In another aspect the more obvious of the minor omissions are in their general tendency not less typical of the way in which Shakespeare deals with his subject. For what are those that strike us at first sight? To begin with, many instances of Octavia’s devotion, constancy and principle are passed over, and she is placed very much in the shade. Then there is no reference to the children that sprang from her union with Antony, indeed their existence is by implication denied, and she seems to be introduced as another Iseult of the White Hands. Antony cries to Cleopatra,

Have I my pillow left unpress’d in Rome,

Forborne the getting of a lawful race,

And by a gem of women, to be abused

By one that looks on feeders?

(III. xiii. 106.)

Further, the tragic stories of Antony’s son Antyllus and of Cleopatra’s son Caesarion are left unused, Antyllus not being mentioned at all, Caesarion only by the way; though Daniel does not scruple to include both accessories within the narrower limits of a Senecan tragedy. More noticeable still, however, is the indifference with which the children of Antony and Cleopatra are dismissed. They are barely alluded to, though the Queen’s anxiety for their preservation, which supplies acceptable matter not only to Daniel but to Jodelle and Garnier, is avouched by Plutarch’s statement and driven home by North’s vigorous phrase. Plutarch describes her distress of body and mind after Antony’s death and her own capture.

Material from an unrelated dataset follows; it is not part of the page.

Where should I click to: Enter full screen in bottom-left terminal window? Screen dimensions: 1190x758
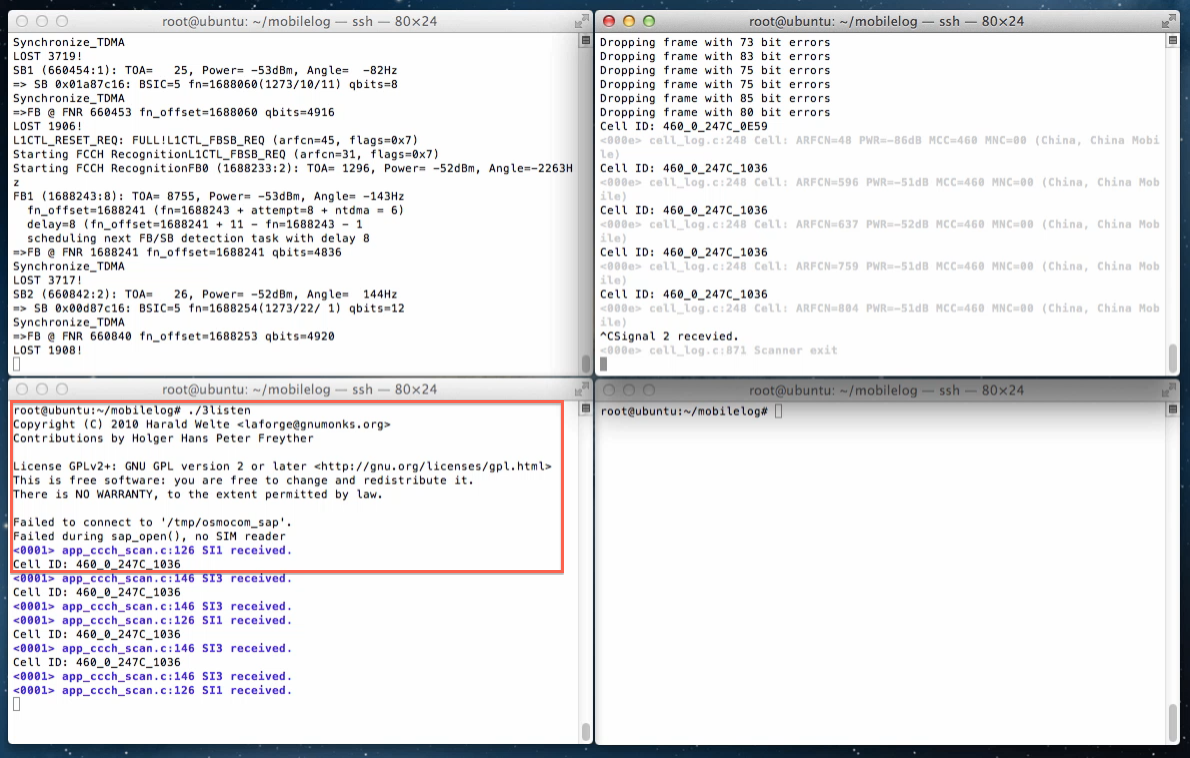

She fell into a fever withal: whereof she was very glad, hoping thereby to have good colour to absteine from meate, and that so she might have dyed easely without any trouble.... But Caesar mistrusted the matter, by many conjectures he had, and therefore did put her in feare, and threatned her to put her children to shameful death. With these threats Cleopatra for feare yelded straight, as she would have yelded unto strokes; and afterwards suffred her selfe to be cured and dieted as they listed.